La mia Italia quindi parte dalla provincia, da una terra fredda, realmente, di rapporti strani, pensavo di essere adottata, evidentemente non solo in famiglia (negando la somiglianza coi miei), ma anche in terra natia. Ero diversa, lo pensano in tanti, lo ero davvero. Colpa dei miei, un po’ asociali, ma io ero così assetata di sorrisi, di ciarle, di attenzioni! Così la mia Italia nazionale è arrivata dalla  televisione e tutto andava a meraviglia: c’erano luci, lustrini e ragazze, tettone e sorridenti, mentre gli uomini sfoggiavano i Rolex e i capelli impomatati. Era la stessa Italia che si vedeva dall’Albania in fondo.
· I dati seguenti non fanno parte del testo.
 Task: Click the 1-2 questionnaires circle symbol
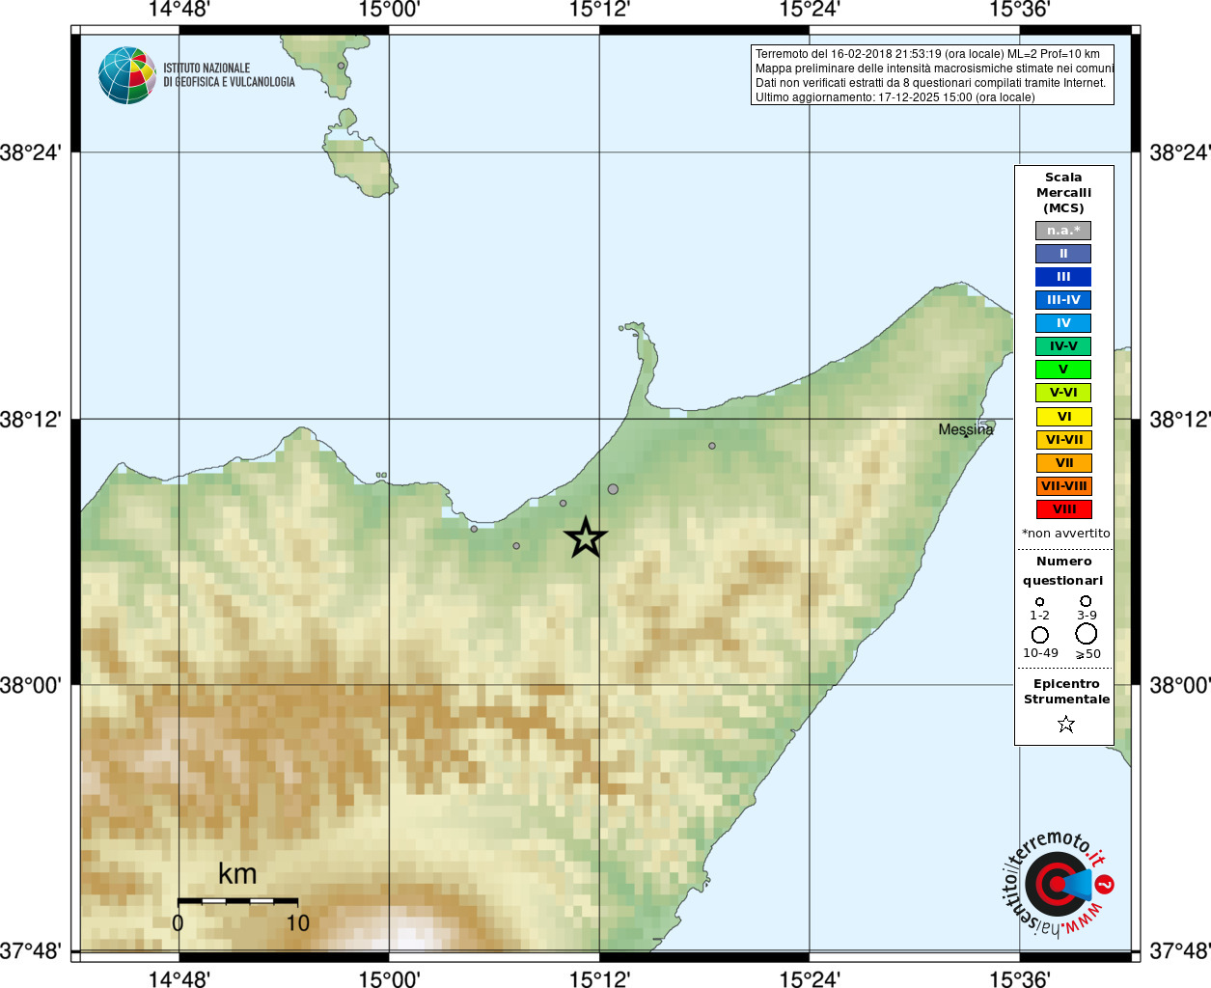click(1039, 602)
A scuola ho imparato l’Inno e per mia imposizione l’ho voluto sentire caro, ma è durata poco, perché la terra che ti nutre, getta il suo seme e se oggi la penso in tutt’altro modo (che il Cielo sia ringraziato!), mi rendo conto che ci infarcivano di idee pericolose, non so come, non in casa mia, ma i grandi per darsi un tono parlavano di inno odioso, di un Verdi che sarebbe stato meglio. Io ci credevo, d’altronde se la tappezzeria non si intona, va cambiata!
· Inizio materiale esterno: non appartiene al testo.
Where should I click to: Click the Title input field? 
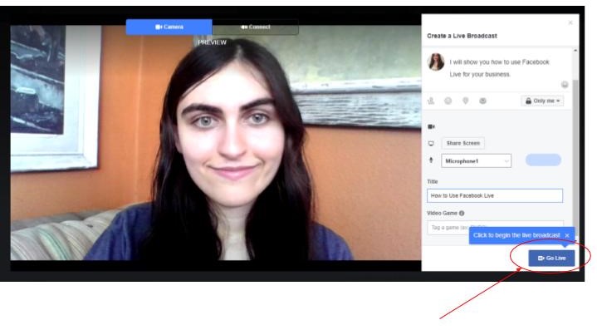point(495,195)
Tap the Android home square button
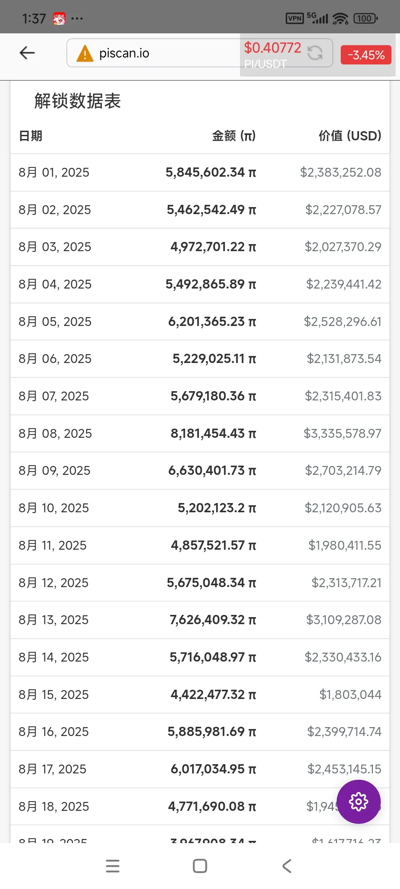The image size is (400, 889). coord(200,866)
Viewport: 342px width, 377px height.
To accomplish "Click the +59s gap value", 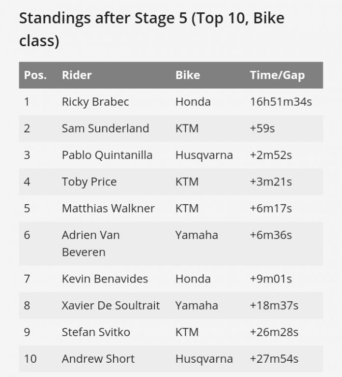I will click(x=262, y=128).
Povera ignoranza nostra, ma come si fa! Senza storia, senza contenuti, i vecchi avvizziti negli ospizi con la loro memoria privata e i bambini intossicati da un’illusoria fantasia di benessere, tra l’ossigenato biondo e la macchina sportiva.
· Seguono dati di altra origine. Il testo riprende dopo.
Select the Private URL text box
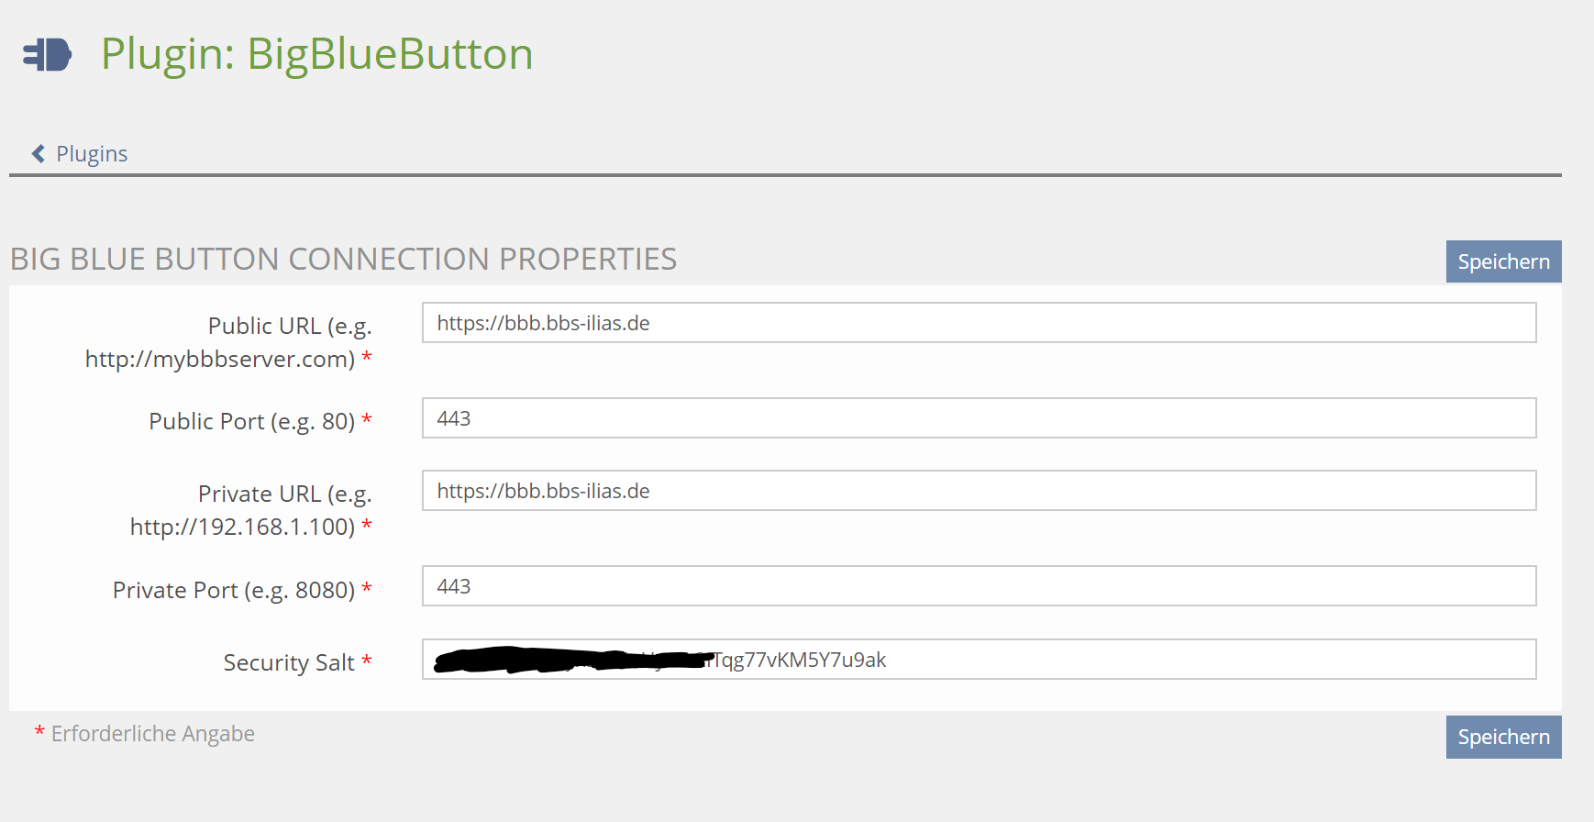[x=979, y=491]

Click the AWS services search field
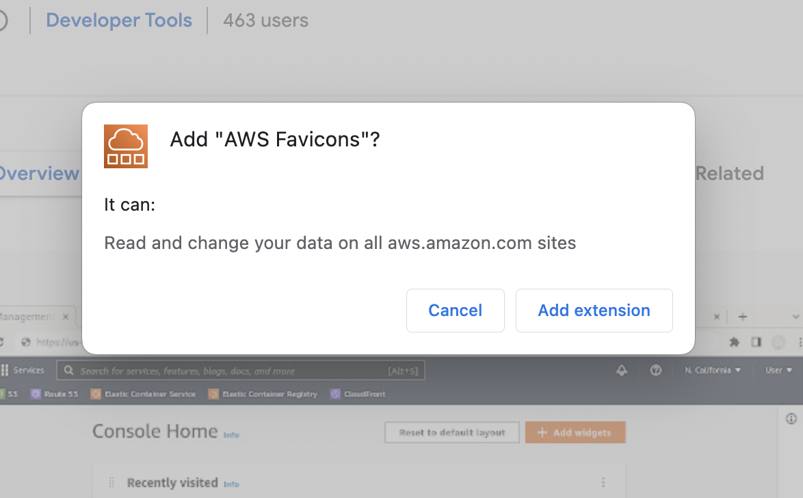click(239, 370)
La mia Italia poi è cambiata negli anni ’90, quando i colori accesi e le chiome gonfie hanno lasciato il passo al rigore di abiti scuri e pessimismo diffuso.

In qualche modo l’AIDS, il buco dell’ozono, le guerre civili in Africa, la fame terrificante e le mattanze, hanno smosso qualche scrupolo, aggiungendo il disastro di Chernobyl, la caduta del muro di Berlino e dell’URSS.

Ho visto la gente cambiare espressione in corsa. La mia Italia è diventata un po’ isterica: l’allegria del piccolo schermo sempre più forzata, mentre le sue pietre miliari venivano calpestate e giovani ninfette date in pasto alle fantasie degli abbonati.

L’Italia a quel punto l’ho vissuta in diretta, nella vita quotidiana, mentre in tv esploravo il mondo musicale, cercando altre risposte.

La mia Italia in quegli anni era delusa, triste e corrotta, mentre la mia terra era un cappio stretto al collo, la mia famiglia una bugia collassata e io scrivevo su ogni foglio che mi si parava davanti.

La mia Italia era un mondo nascosto dalla tapparella abbassata, mentre scrivevo al buio e mi chiudevo in me stessa.

Ho scordato la mia Patria per un po’ di tempo, perché non era casa mia,trovando rifugio emotivo in una monarchia.

Sono tornata poi, e con occhi diversi l’ho amata di più. L’Italia vista da un’altra angolazione mi è piaciuta di più.

Questo è un Paese che nasce dal mondo, divenuto nei secoli teatro di battaglie importanti, guerre devastanti, mentre il popolo sovrano si adattava al suo padrone, maledicendolo da lontano e chinando il capo, in attesa della sua caduta e del nuovo arrivato.

Siamo noi l’Italia e non è un’opinione, né una frase fatta: noi siamo ancora quel popolo adattato, che vive passioni intense, col conflitto della colpa, perché la colpa noi lo sappiamo, c’è sempre, molto prima del peccato! e digrignando i denti aspettiamo che qualcuno ci liberi dal ladro, che ci metta la faccia e poi vedremo se ci piace.